Stored records
##########
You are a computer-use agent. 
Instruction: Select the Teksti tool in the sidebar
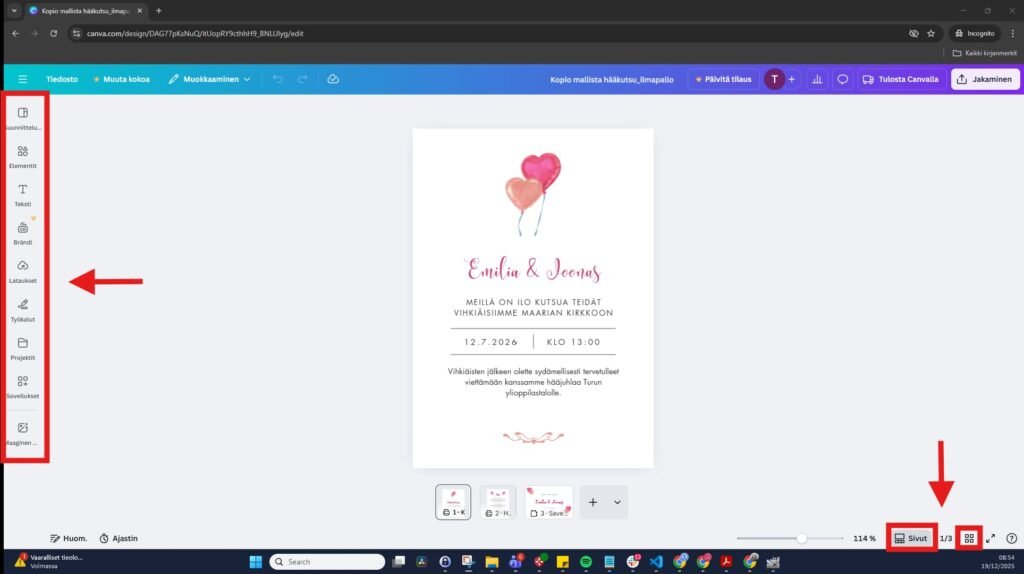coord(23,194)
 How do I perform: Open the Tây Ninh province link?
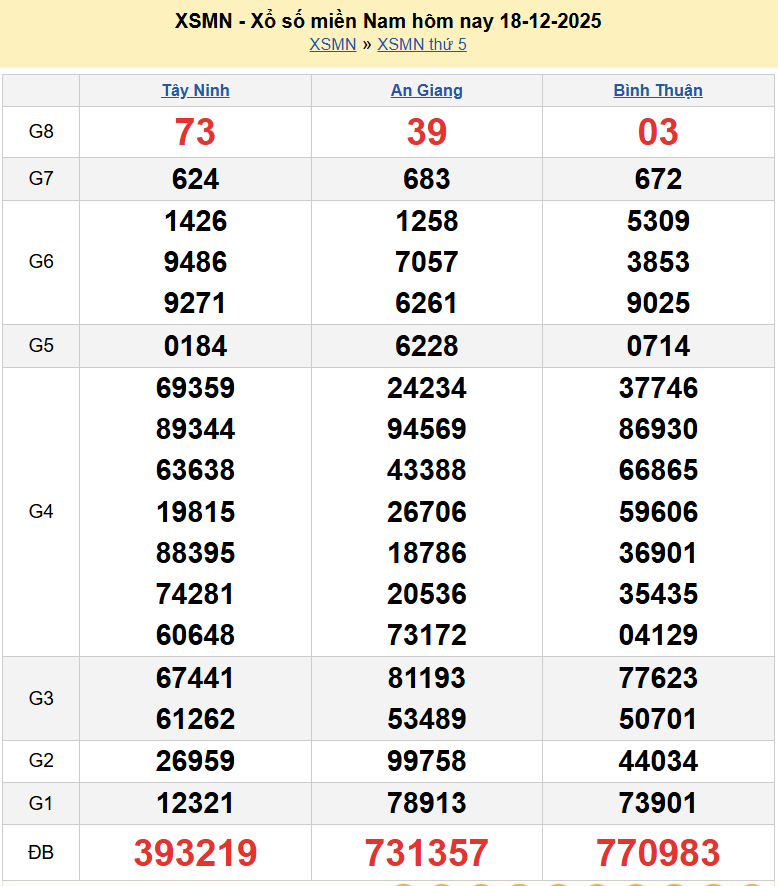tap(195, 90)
##########
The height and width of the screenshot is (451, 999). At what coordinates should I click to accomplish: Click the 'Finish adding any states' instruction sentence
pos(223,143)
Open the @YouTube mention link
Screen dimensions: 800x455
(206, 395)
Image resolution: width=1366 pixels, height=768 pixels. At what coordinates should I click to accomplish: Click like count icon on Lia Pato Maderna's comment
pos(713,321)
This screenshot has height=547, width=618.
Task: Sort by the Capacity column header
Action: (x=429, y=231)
##########
Could you reproduce the lines from the one containing "The height and" through the one containing "Action: (x=429, y=231)", inclusive, changing "accomplish" to "achieve" and keeping everything else the same?

| ANSWER FOR THIS EXERCISE |
The height and width of the screenshot is (451, 999). At what coordinates should I click to achieve: Click the 'Finish adding any states' instruction sentence
pos(223,143)
Open the @YouTube mention link
Screen dimensions: 800x455
(206, 395)
Image resolution: width=1366 pixels, height=768 pixels. At what coordinates should I click to achieve: Click like count icon on Lia Pato Maderna's comment
pos(713,321)
This screenshot has height=547, width=618.
Task: Sort by the Capacity column header
Action: (x=429, y=231)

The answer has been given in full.